Kamis, 29 Januari 2009

Bangsa Tempe Vs. Bangsa Minyak

BANGSA TEMPE VERSUS BANGSA MINYAK


Bangsa tempe versus bangsa minyak, mirip
pertempuran David dan Goliath. Kira-kira
di mana posisi kita? Barangkali
Indonesia ini tidak mau disebut bangsa
tempe, tapi juga tidak sanggup menjadi
bangsa minyak.

Bangsa tempe, seperti cara dibuatnya,
adalah bangsa yang diinjak-injak. Maka
kerap kita dengar bahwa jangan mau
martabat dan harga diri bangsa
diinjak-injak. Soekarno pernah
menyebutnya. Tapi anehnya, di sebuah
negeri tempe pun mengalami krisis
kedelai, bahan baku utamanya, maka kita
mesti mengimpornya.
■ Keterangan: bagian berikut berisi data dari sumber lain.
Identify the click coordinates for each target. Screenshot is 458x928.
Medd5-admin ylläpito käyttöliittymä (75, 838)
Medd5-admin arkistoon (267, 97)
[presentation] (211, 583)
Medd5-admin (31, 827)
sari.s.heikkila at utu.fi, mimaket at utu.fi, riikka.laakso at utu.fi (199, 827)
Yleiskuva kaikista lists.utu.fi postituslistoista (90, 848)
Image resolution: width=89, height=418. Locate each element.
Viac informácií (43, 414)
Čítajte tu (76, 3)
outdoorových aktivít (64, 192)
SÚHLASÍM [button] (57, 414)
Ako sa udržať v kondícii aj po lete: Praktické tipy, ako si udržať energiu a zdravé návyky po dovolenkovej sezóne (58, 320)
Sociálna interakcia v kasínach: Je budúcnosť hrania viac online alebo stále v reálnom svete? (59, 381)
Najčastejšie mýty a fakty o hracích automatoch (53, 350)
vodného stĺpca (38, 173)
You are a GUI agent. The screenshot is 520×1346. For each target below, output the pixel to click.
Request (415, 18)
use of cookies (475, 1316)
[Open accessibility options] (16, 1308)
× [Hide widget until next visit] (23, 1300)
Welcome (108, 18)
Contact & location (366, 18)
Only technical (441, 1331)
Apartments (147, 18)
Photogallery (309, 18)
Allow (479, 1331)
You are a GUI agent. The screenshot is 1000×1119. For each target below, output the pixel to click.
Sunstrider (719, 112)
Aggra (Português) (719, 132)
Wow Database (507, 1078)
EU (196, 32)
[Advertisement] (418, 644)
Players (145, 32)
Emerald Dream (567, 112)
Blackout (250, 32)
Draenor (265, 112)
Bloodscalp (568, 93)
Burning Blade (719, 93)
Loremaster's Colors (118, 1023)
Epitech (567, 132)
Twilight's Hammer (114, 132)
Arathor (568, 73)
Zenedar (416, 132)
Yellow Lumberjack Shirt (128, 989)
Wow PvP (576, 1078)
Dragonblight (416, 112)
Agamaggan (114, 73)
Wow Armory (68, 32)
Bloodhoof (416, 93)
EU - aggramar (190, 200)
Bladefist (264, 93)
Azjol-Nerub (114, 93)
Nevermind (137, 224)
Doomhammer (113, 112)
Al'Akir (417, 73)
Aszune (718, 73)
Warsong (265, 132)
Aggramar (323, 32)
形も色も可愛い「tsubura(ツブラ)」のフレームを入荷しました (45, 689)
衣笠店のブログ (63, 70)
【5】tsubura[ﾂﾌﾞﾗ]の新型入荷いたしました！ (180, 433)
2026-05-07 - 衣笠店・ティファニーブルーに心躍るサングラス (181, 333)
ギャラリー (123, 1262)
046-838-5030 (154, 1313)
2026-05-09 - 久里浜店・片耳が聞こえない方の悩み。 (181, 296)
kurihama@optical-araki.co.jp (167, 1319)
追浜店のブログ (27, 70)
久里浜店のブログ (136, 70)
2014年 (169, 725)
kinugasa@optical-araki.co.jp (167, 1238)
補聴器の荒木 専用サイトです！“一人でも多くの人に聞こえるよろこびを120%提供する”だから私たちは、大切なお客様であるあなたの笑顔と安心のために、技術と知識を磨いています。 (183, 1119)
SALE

Padahal tempe
merupakan menu makanan khas bangsa ini.
Tempe bisa dipepes, bisa dibacem,
disambel goreng juga boleh. Begitu pula
nasib beras. Beras Indonesia tanah air
beta yang sesekali tercampur batu.

Sekarang giliran bangsa minyak. Kita
tahu: wacana tentang kenaikan BBM hampir
semarak di stasiun-stasiun tipi. Pada
akhirnya, BBM benar-benar naik,
keputusan telah dijatuhkan. Pro dan
kontra itu hal biasa. Kalau ditelusuri,
padahal Indonesia kaya akan ladang
minyak dan rig-rig di lepas pantai yang
terus menghisap mati-matian. Pembagian
keuntungan sesuai dengan sistem kontrak.
Ok, bangsa ini 40%, investor 60%. Atau
bagaimana kalau 50%:50%? Bukankah setiap
perusahaan mesti untung?

Ok, Indonesia memang negeri kaya akan
MINYAK MENTAH, tetapi Indonesia mesti
mengekspornya karena tidak ada
infrastruktur yang menunjang pengolahan
menjadi MINYAK JADI siap konsumsi.
Mungkin sumber daya manusia sudah ada
tapi belum terakomodasi. Pilunya,
Indonesia mesti mengimpor lagi minyak
untuk konsumsi rakyat, makanya harga BBM
harus menyesuaikan dengan ketentuan
pasar global, contohnya $ 132 per barel.
Minyak itu hanya berpindah tempat
sesaat, tapi harus pulang ke tempatnya
pernah menyusu. Ternyata dari situlah
sumber segala gembar-gembor tentang BBM.
Implikasinya, sekali lagi, bisa kita
lihat di tipi-tipi.

Hidup di dunia, manusia harus siap
kecewa tidak pernah ada yang sempurna.